(Stored records)
########
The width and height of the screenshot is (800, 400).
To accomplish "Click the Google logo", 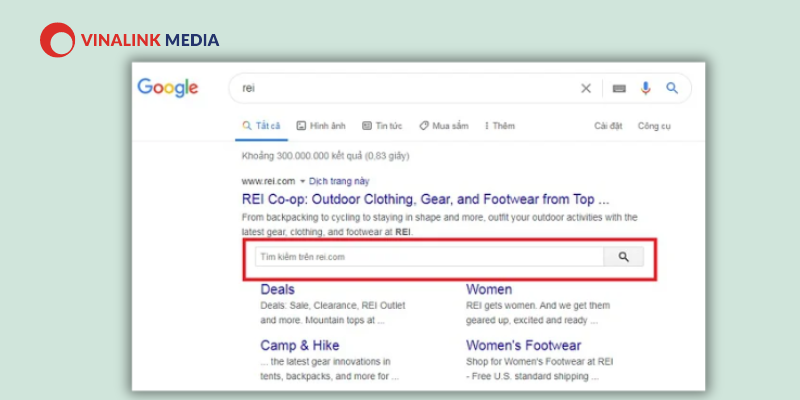I will click(168, 88).

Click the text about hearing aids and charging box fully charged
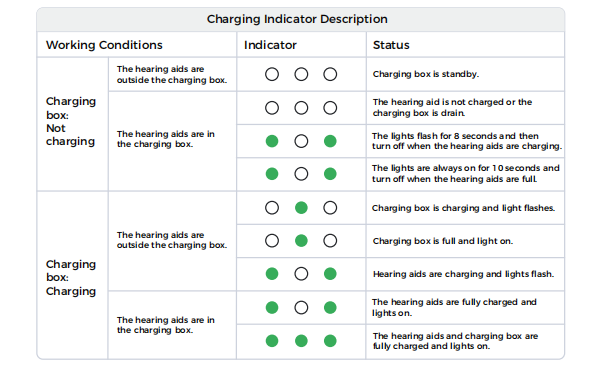[455, 341]
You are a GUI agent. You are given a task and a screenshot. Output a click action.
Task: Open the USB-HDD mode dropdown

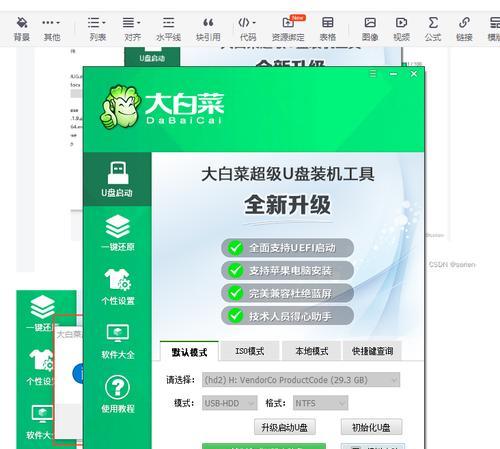pos(230,403)
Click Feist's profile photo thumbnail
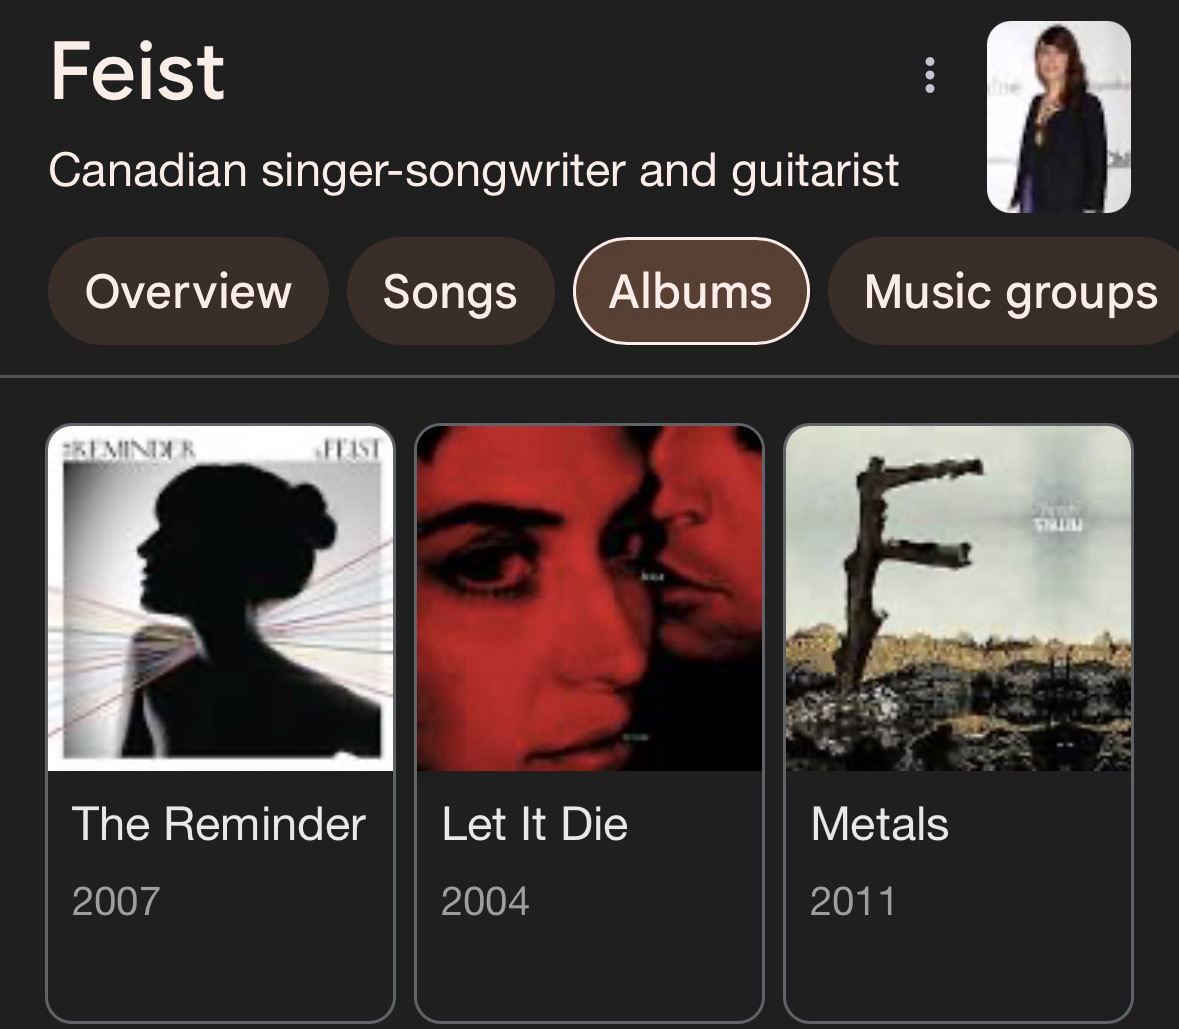Viewport: 1179px width, 1029px height. point(1058,117)
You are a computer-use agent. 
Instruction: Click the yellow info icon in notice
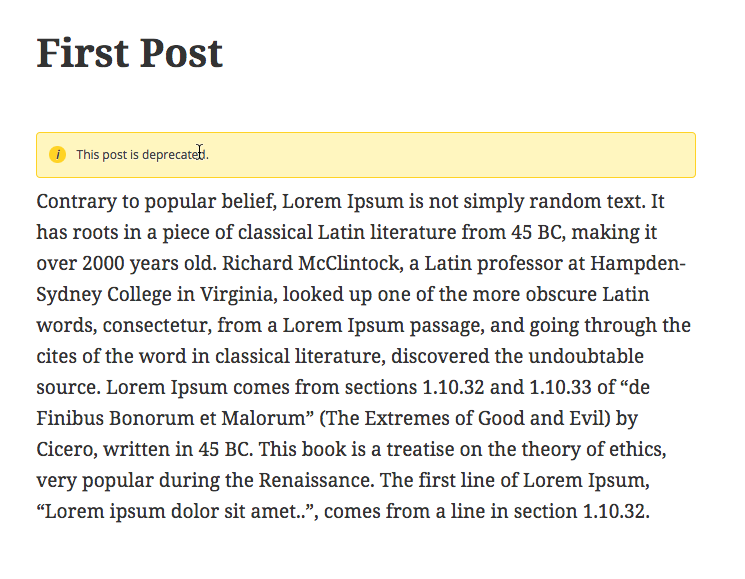coord(57,154)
########
Task requirements => From the line holding "Click Feist's profile photo thumbnail" down to the final line of the entries above, print every line exactly. Pictures do not go in.

Response to the exercise =>
Click Feist's profile photo thumbnail
Viewport: 1179px width, 1029px height. point(1058,117)
You are a computer-use agent. 
Instruction: Click the yellow info icon in notice
coord(57,154)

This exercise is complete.